Resonance Raman Active Vibrations of Rubredoxin. Normal Coordinate Analysis of a 423-Atom Model

Abstract

Normal coordinate analyses were performed on three molecular models of the rubredoxin of Desulfovibrio vulgaris, Desulfovibrio gigas, and Clostridium pasteurianum. The total 1081, 1093, and 1148 internal coordinates were specified by the X-ray analyzed coordinates of the 390, 399, and 423 atoms, respectively, in a mass-group approximation. The appropriately assumed values of Urey–Bradley force constants as well as some diagonal values of out-of-plane bending and torsional forces gave 146, 146, and 148 normal modes, respectively, in 250–450 cm−1 region.

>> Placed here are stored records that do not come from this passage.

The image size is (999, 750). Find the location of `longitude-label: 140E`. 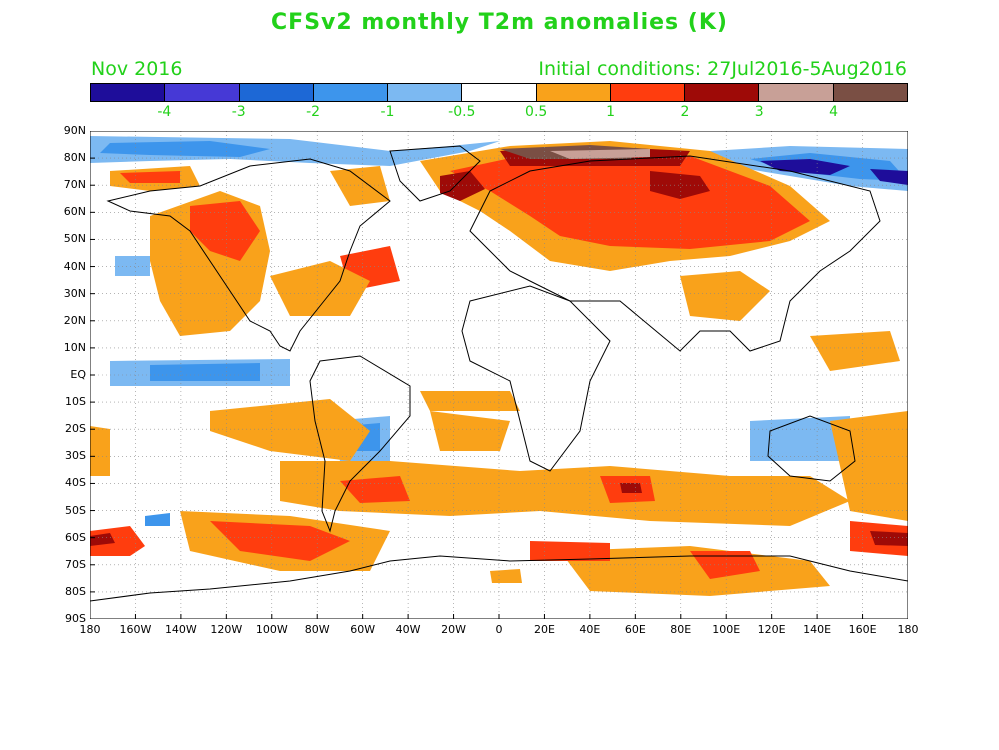

longitude-label: 140E is located at coordinates (818, 630).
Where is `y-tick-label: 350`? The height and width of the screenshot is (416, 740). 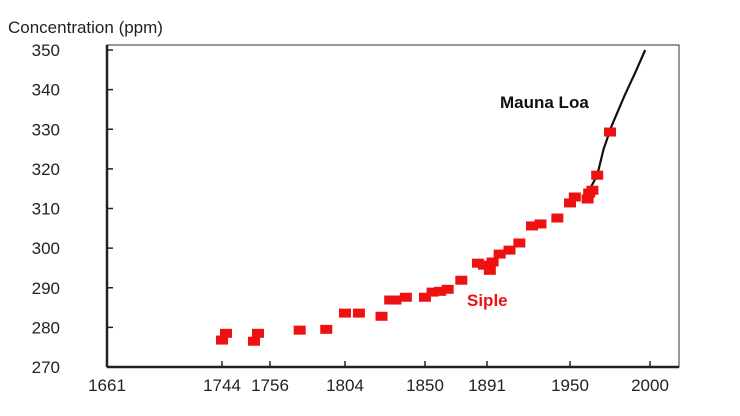 y-tick-label: 350 is located at coordinates (46, 50).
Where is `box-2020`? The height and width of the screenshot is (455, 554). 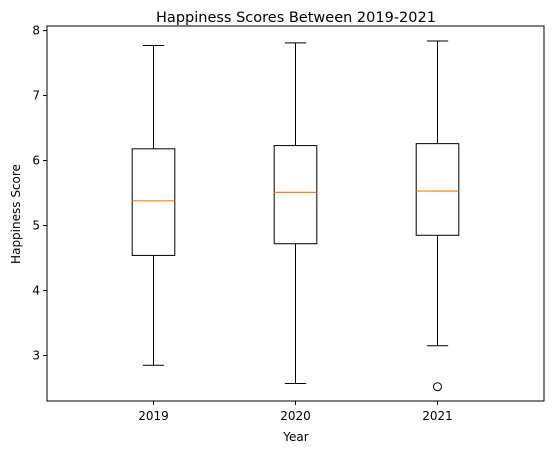
box-2020 is located at coordinates (296, 213).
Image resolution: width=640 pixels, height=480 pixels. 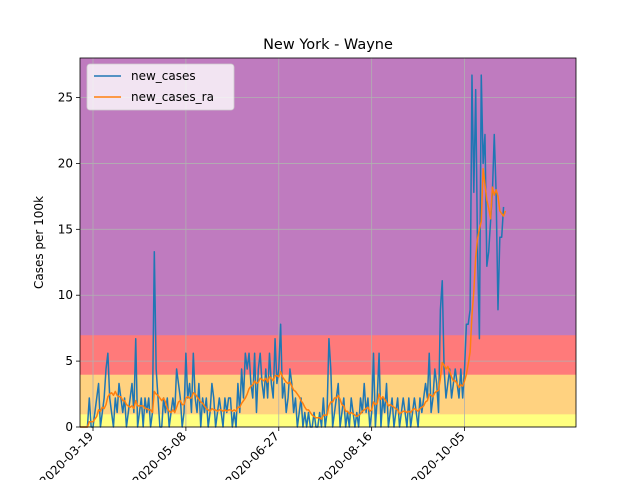 I want to click on y-tick-label: 10, so click(x=66, y=295).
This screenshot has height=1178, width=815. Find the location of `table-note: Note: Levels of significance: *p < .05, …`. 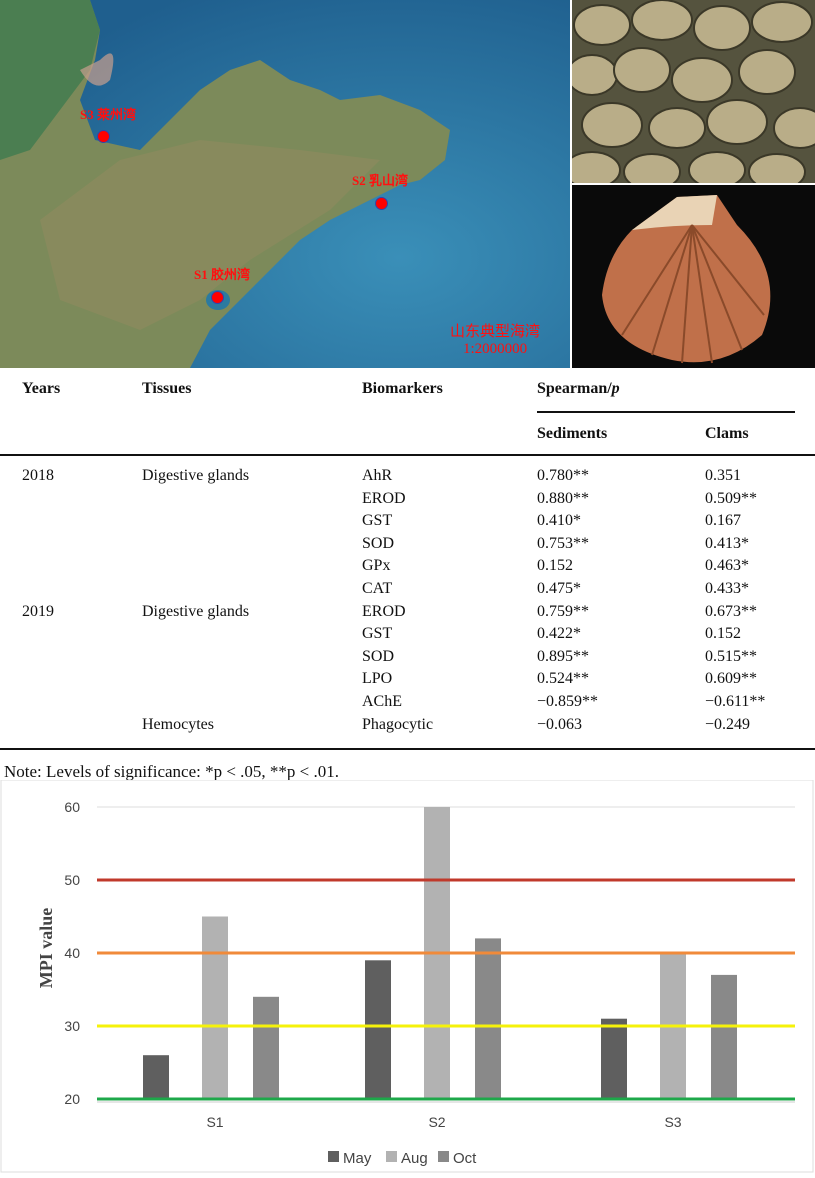

table-note: Note: Levels of significance: *p < .05, … is located at coordinates (172, 772).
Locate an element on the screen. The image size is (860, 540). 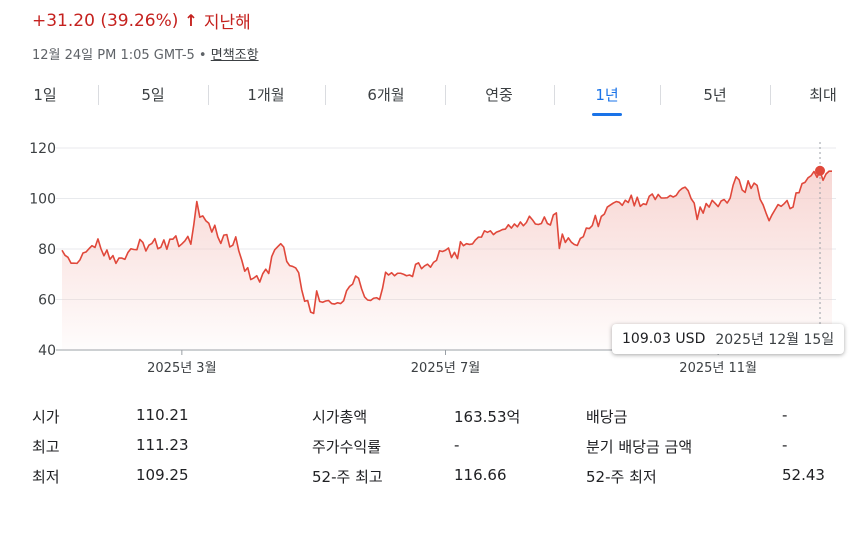
stat-label-market-cap: 시가총액 is located at coordinates (340, 417).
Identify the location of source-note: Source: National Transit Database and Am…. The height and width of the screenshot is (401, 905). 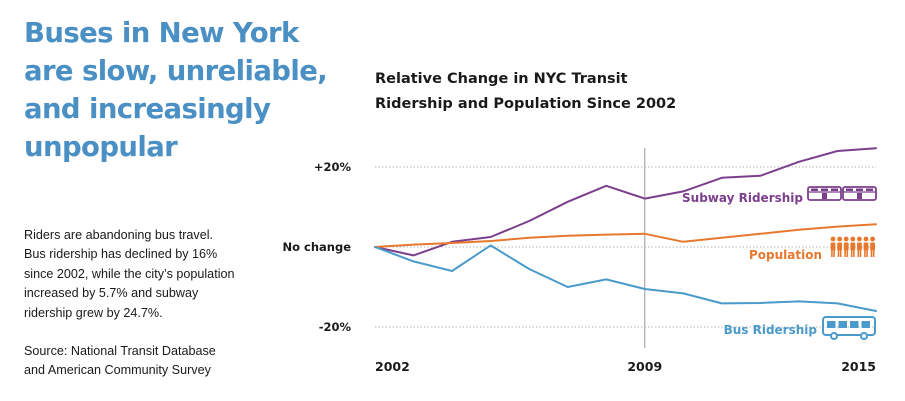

These are the deformational vibrations within the peptide skeleton of the protein molecules. The Fe–S stretching displacements of the FeS4 core contribute to a limited number of these vibrations. The modes having a totally symmetric Fe–S stretching contribution confined within a frequency region of 290–330 cm−1 in which the principal resonance Raman band of rubredoxin has been reported, and the several minor resonance Raman bands reported in the higher frequency region of 330–420 cm−1 were assigned to noraml modes having a non-totally symmetric Fe–S stretching character. The PED values indicated that all of these modes are constructed mostly by the deformational displacements in the peptide skeleton widely spread into the molecule around the FeS4 core. This feature is very similar to the case of the blue-copper protein studied previously.